Records provided>

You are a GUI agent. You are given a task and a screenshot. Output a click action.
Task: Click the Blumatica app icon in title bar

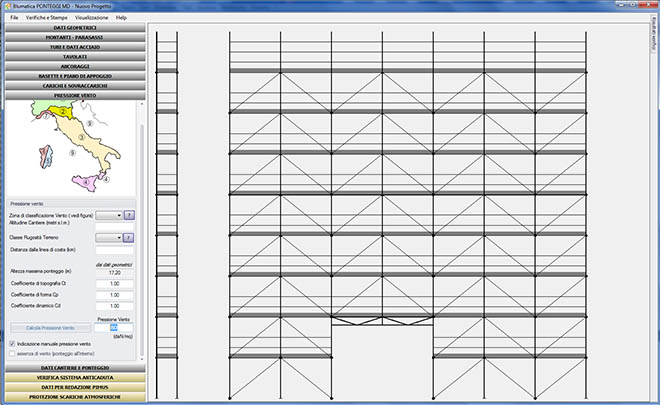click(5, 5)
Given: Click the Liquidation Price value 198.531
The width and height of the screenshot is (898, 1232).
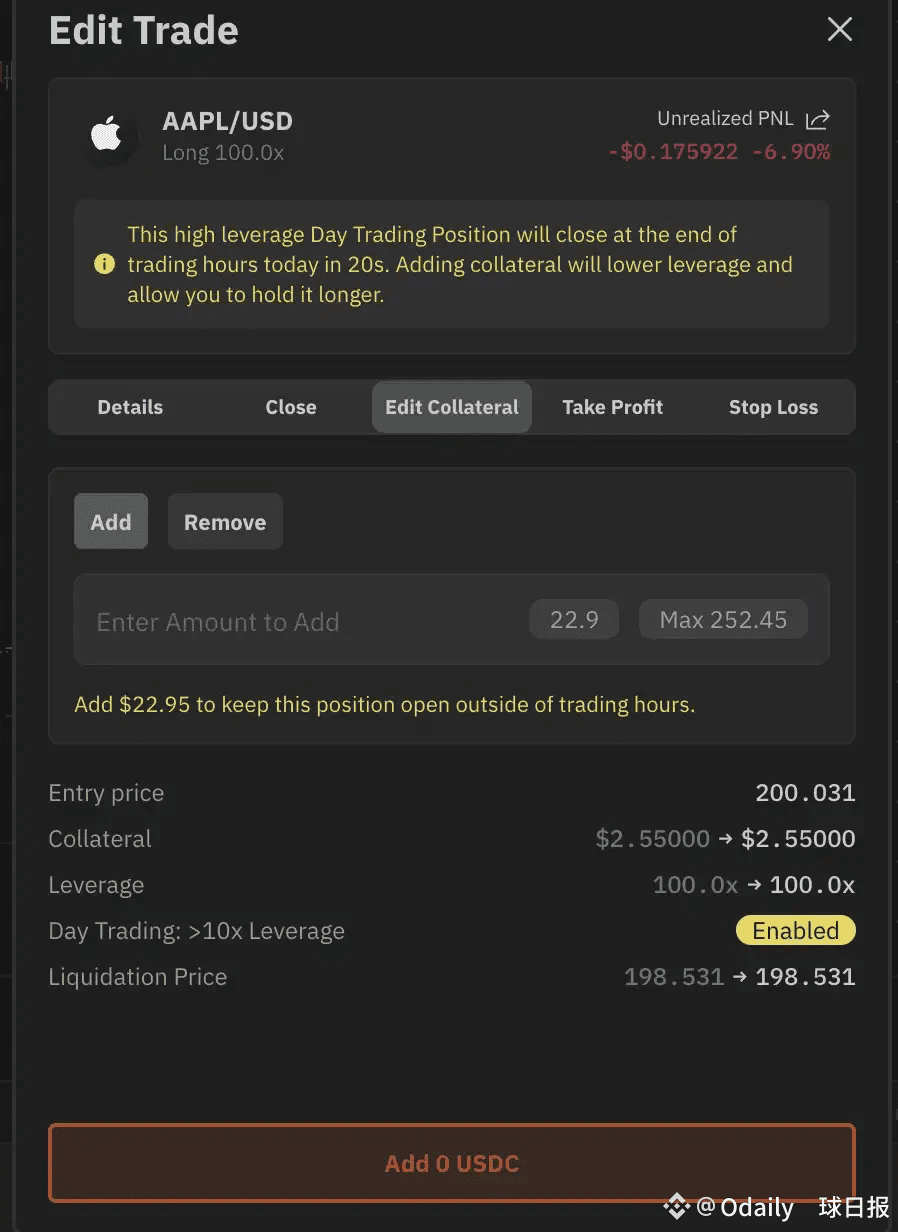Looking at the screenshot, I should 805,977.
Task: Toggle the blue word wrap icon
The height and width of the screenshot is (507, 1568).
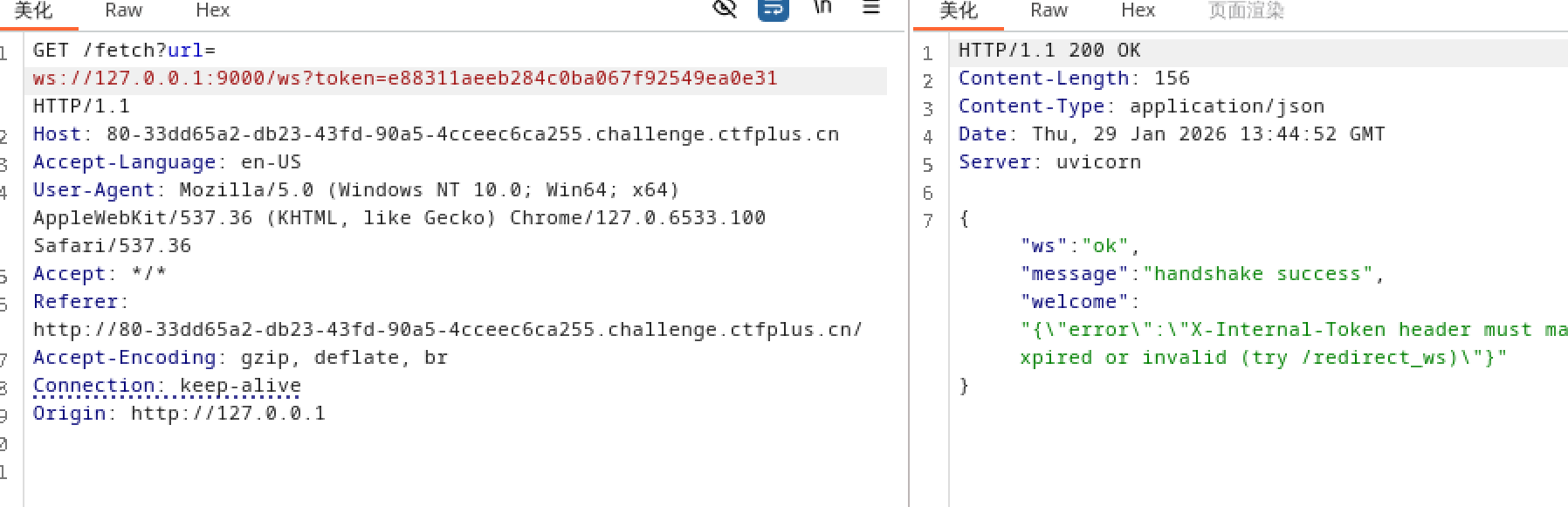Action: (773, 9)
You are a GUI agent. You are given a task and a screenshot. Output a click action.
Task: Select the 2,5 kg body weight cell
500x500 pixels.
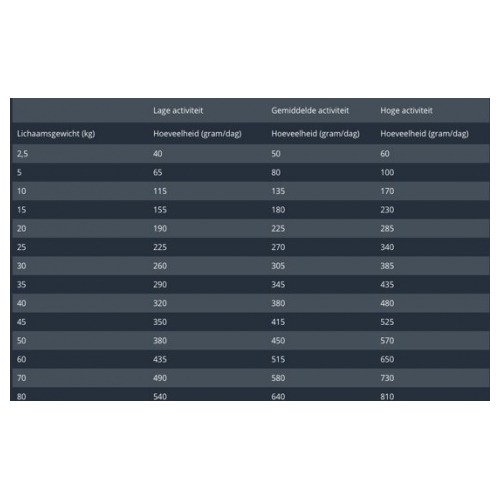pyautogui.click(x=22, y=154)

Activity>
Write the records out again in full, exactly, and skip every picture.

Reply>
You are a GUI agent. You are given a task and a screenshot. Output a click action.
Task: Click the Blumatica app icon in title bar

click(5, 5)
Given: Click the Liquidation Price value 198.531
The width and height of the screenshot is (898, 1232).
Looking at the screenshot, I should 805,977.
Task: Toggle the blue word wrap icon
The height and width of the screenshot is (507, 1568).
Action: (773, 9)
You are a GUI agent. You are given a task and a screenshot. Output a click action.
Task: Select the 2,5 kg body weight cell
500x500 pixels.
pyautogui.click(x=22, y=154)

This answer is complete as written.